- **SUAS TAREFAS**:
- a) Liste todos os sinais de vida normal em Kiev que o trecho enumera.
- b) Copie do trecho, sem alterar nada, a parte que abre com as palavras que contêm “A guerra na” e fecha com “transmitir com tenacidade.”.

- **TRECHO**:
§ §

A guerra na Ucrânia já dura há 7 meses. E precisamente nestes dias, uma delegação de Sant'Egidio deslocou-se à Ucrânia vinda de Itália, para apoiar a intensa acção humanitária que as Comunidades ucranianas têm vindo a levar a cabo desde o início da guerra. Nas palavras e imagens que nos são transmitidas por esses lugares, lemos histórias de dor, mas também vemos os sinais de esperança que as Comunidades de Sant'Egidio estão a tentar transmitir com tenacidade.
“Não é sem emoção regressar a Kiev após sete meses de guerra. A cidade retomou uma vida que é, em muitos aspectos, normal. O trânsito, as pessoas nas ruas, o metro a viajar ao ritmo habitual, as escolas abrem. Claro que há menos pessoas do que o habitual, menos tráfico: muitos kievianos ainda são refugiados no estrangeiro ou em outras regiões da Ucrânia.

§ §

- **EXTRATO DE DADOS**:
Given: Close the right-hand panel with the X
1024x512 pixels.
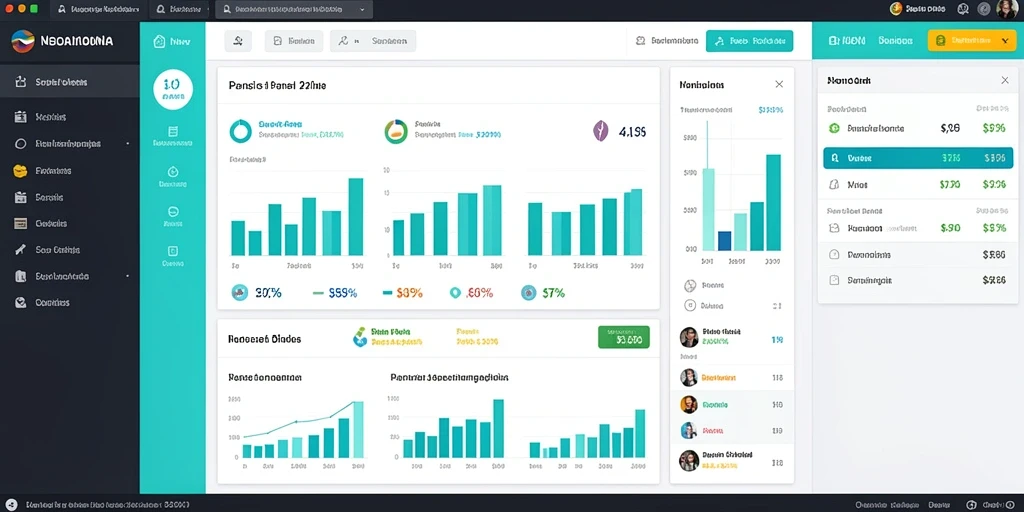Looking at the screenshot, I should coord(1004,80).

§ §

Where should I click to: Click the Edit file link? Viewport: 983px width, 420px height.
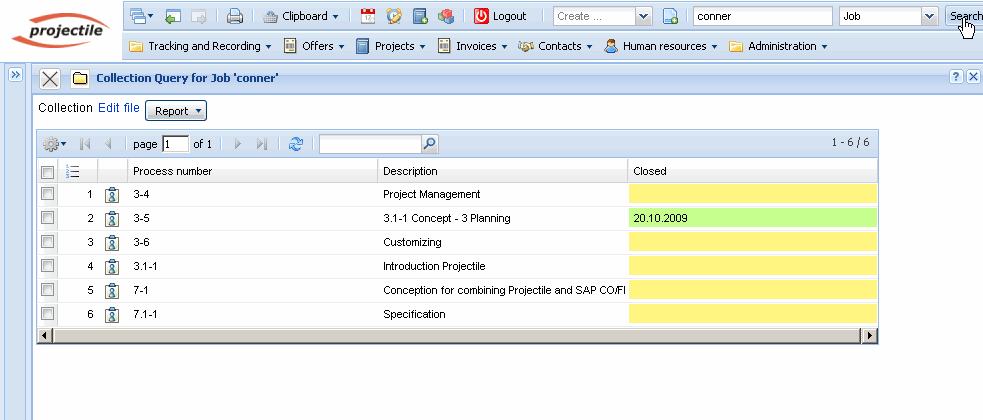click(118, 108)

§ §

- **RESULTADOS ESPERADOS**:
- a)
- O trânsito
- As pessoas nas ruas
- O metro a viajar ao ritmo habitual
- As escolas abrem

- b)
A guerra na Ucrânia já dura há 7 meses. E precisamente nestes dias, uma delegação de Sant'Egidio deslocou-se à Ucrânia vinda de Itália, para apoiar a intensa acção humanitária que as Comunidades ucranianas têm vindo a levar a cabo desde o início da guerra. Nas palavras e imagens que nos são transmitidas por esses lugares, lemos histórias de dor, mas também vemos os sinais de esperança que as Comunidades de Sant'Egidio estão a tentar transmitir com tenacidade.